Australia is currently reviewing its options for creating a centralized clearing system for certain OTC financial products. Regulators issued a discussion paper on the subject last June, and have recently been considering what the risks an offshore clearing operator might pose to the Australian financial system.
The June discussion paper noted that, without regulation, no domestically incorporated central counter-party was guaranteed to emerge. Malcom Edey, assistant governor of the RBA, was insistent that such an outcome would have to be met with regulatory precautions: “At the least, it argues that the (central counter-party) should be subject to safeguards that take into account its systemic significance for the Australian market.”

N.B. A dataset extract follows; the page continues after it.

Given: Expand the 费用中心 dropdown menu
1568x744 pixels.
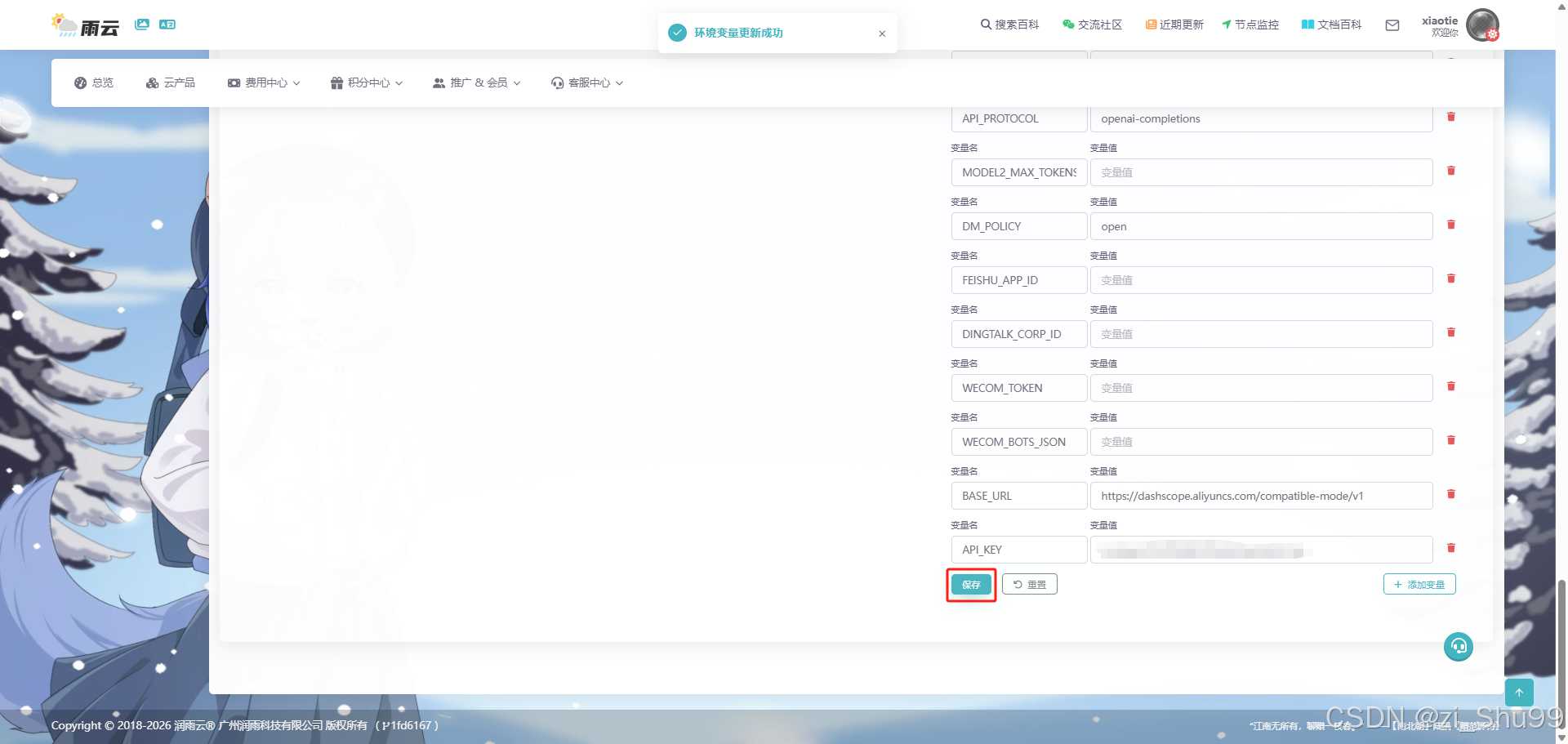Looking at the screenshot, I should 263,82.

Edey’s remarks, as well as the June discussion paper, reflect Australia’s efforts to comply with a G-20 directive to bring safety and transparency to the derivatives market. These complex, interconnected, and sometimes murky financial products are blamed for the severity of the 2008 economic crisis. G-20 nations have pledged to implement domestic central clearing mechanisms for systemically important OTC products by the end of 2012.
Australia’s largest derivatives market is the Australian dollar interest rate swaps market. RBA regulators have deemed the most systemically significant based on its size and scope. The second-largest OTC market in the country is for foreign exchange (“forex”)-related derivatives.